-- GIVEN RECORDS follows --

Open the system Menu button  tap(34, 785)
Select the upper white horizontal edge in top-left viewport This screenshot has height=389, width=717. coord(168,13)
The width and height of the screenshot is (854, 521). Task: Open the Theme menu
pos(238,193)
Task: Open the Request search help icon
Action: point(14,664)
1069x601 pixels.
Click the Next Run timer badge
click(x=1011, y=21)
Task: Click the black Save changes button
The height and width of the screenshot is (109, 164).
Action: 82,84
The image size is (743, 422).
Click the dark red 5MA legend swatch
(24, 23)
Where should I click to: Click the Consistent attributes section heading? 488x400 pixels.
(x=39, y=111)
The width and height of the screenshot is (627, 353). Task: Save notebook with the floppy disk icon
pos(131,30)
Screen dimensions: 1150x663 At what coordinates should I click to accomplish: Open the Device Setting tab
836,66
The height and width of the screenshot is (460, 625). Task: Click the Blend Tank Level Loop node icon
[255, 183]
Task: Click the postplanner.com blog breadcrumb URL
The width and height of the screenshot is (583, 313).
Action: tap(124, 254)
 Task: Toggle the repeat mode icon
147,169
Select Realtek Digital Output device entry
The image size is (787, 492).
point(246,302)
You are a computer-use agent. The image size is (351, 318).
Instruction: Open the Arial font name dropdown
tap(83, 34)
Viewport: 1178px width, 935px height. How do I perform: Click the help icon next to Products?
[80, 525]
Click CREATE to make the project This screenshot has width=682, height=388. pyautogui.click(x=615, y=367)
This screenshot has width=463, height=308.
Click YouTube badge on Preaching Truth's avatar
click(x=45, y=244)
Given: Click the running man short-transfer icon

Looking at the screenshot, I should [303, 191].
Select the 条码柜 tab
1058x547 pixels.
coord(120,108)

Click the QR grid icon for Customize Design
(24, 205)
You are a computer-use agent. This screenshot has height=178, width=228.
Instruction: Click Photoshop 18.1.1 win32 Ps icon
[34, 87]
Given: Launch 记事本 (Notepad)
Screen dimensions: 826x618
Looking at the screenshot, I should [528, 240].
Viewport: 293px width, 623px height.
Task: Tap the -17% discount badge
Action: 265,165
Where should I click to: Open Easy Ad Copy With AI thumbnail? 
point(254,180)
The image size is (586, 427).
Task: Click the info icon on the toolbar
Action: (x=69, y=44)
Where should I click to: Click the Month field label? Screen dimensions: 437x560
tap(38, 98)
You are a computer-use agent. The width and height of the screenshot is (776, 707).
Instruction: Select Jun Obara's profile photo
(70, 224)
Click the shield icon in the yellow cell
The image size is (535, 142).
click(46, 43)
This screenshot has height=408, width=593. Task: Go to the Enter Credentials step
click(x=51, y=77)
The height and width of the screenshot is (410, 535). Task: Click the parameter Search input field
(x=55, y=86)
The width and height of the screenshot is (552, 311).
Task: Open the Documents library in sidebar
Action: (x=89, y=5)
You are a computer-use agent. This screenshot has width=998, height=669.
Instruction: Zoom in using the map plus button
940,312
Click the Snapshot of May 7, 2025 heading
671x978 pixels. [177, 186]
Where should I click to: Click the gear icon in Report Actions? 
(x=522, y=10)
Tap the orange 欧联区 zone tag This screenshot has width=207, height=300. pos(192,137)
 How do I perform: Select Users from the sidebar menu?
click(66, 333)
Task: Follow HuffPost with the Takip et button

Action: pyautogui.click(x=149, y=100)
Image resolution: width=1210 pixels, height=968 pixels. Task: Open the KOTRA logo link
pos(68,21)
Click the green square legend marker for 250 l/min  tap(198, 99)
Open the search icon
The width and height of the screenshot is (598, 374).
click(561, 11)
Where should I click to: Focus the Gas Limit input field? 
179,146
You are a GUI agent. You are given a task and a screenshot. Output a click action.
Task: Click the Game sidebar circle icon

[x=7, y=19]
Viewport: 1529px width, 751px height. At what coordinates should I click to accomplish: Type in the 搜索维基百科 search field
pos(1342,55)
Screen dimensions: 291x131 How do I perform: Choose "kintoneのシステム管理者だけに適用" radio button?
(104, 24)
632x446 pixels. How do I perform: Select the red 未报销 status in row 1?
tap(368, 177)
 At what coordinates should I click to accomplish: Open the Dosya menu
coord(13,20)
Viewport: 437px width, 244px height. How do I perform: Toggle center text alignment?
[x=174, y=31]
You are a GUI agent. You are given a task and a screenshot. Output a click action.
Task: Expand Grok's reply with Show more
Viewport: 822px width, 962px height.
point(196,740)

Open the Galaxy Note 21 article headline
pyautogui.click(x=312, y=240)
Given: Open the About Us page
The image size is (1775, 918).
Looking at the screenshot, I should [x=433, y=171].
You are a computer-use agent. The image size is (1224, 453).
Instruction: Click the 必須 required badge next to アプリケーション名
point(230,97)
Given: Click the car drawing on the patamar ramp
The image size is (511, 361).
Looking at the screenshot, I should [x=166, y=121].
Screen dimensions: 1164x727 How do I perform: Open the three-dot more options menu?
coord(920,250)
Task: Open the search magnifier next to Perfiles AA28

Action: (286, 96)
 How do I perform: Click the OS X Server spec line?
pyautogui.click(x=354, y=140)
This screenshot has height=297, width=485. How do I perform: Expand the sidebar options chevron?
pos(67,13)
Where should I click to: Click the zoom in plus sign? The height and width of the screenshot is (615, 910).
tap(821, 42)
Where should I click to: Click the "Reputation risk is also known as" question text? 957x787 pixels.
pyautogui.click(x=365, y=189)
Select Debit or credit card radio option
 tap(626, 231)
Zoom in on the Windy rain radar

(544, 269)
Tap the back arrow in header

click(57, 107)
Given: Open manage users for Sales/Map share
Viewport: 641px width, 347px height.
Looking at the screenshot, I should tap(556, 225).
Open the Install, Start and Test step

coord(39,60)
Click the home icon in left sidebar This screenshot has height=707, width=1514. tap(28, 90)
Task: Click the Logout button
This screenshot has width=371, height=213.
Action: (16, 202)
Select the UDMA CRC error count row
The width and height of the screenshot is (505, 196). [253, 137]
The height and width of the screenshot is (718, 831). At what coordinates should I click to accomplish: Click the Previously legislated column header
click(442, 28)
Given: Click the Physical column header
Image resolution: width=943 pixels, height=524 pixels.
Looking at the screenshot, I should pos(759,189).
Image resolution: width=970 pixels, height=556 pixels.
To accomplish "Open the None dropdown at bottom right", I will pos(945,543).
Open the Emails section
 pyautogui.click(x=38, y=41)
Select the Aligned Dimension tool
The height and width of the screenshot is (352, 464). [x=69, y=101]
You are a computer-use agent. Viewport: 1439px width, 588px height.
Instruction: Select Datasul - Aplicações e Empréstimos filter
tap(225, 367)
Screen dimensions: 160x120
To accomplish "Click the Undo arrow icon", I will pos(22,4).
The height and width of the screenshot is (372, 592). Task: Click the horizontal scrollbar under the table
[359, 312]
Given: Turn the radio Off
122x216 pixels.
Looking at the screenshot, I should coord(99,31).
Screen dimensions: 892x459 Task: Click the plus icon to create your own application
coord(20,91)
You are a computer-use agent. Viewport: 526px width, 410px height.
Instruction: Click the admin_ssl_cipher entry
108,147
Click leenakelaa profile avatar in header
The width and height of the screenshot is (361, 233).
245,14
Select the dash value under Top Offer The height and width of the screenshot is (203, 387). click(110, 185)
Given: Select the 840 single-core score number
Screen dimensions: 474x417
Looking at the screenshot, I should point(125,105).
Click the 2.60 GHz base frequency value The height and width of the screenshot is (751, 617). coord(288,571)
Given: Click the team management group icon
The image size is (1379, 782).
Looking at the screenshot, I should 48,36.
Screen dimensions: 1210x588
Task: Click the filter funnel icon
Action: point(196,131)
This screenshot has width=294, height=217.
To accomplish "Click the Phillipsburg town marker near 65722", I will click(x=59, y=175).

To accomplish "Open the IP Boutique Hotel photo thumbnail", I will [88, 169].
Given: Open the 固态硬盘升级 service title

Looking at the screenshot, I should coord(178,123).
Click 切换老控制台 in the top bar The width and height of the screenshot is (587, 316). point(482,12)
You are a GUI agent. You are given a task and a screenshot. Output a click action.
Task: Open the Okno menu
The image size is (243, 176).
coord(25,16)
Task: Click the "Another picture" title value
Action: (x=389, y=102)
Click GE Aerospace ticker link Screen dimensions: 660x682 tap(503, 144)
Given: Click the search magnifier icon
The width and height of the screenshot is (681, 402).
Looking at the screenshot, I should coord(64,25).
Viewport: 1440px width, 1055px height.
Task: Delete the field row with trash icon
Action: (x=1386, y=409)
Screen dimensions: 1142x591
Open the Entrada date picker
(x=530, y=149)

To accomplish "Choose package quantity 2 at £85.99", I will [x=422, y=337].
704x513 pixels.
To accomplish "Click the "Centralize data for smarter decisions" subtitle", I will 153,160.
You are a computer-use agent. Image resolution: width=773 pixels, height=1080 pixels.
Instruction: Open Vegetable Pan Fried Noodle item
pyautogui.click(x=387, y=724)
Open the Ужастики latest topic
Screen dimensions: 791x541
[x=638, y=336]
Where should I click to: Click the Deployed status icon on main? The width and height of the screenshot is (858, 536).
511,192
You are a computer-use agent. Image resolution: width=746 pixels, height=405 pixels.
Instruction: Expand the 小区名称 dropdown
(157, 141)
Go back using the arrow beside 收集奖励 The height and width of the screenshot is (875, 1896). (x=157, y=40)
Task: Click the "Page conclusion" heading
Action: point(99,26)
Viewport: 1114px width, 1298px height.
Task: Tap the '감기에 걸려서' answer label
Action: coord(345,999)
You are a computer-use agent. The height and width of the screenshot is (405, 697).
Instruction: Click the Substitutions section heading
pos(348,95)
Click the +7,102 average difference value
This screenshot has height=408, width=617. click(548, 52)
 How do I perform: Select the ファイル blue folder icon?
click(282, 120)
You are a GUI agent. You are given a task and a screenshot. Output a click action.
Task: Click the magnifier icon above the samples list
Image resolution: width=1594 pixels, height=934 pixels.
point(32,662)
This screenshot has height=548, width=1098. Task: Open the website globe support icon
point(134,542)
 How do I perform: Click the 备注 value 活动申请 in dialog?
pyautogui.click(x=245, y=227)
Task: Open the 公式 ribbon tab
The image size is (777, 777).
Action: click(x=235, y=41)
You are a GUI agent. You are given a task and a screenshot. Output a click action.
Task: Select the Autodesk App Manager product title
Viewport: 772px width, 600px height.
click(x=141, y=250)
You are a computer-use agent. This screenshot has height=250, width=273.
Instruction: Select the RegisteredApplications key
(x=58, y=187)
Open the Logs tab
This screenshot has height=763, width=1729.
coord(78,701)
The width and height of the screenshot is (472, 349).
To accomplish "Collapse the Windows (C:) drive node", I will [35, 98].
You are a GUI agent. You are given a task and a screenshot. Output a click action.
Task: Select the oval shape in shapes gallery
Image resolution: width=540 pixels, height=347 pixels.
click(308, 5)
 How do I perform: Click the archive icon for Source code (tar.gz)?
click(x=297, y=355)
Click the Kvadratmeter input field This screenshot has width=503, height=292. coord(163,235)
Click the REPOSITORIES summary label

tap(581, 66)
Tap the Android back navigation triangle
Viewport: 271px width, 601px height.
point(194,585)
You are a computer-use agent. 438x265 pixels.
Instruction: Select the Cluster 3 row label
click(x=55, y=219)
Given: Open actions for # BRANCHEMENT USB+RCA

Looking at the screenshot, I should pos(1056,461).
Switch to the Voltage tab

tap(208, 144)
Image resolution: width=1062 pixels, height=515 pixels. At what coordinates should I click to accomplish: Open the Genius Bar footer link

-- GIVEN RECORDS concluded --

YOUR ASSIGNMENT —
Output the lines above exactly, but only those between the line holding "Task: Click the postplanner.com" and the line holding "Given: Launch 记事本 (Notepad)", inclusive.

SOLUTION FOR THIS PROBLEM —
Task: Click the postplanner.com blog breadcrumb URL
The width and height of the screenshot is (583, 313).
Action: tap(124, 254)
 Task: Toggle the repeat mode icon
147,169
Select Realtek Digital Output device entry
The image size is (787, 492).
point(246,302)
You are a computer-use agent. The image size is (351, 318).
Instruction: Open the Arial font name dropdown
tap(83, 34)
Viewport: 1178px width, 935px height. How do I perform: Click the help icon next to Products?
[80, 525]
Click CREATE to make the project This screenshot has width=682, height=388. pyautogui.click(x=615, y=367)
This screenshot has width=463, height=308.
Click YouTube badge on Preaching Truth's avatar
click(x=45, y=244)
Given: Click the running man short-transfer icon

Looking at the screenshot, I should [303, 191].
Select the 条码柜 tab
1058x547 pixels.
coord(120,108)

Click the QR grid icon for Customize Design
(24, 205)
You are a computer-use agent. This screenshot has height=178, width=228.
Instruction: Click Photoshop 18.1.1 win32 Ps icon
[34, 87]
Given: Launch 记事本 (Notepad)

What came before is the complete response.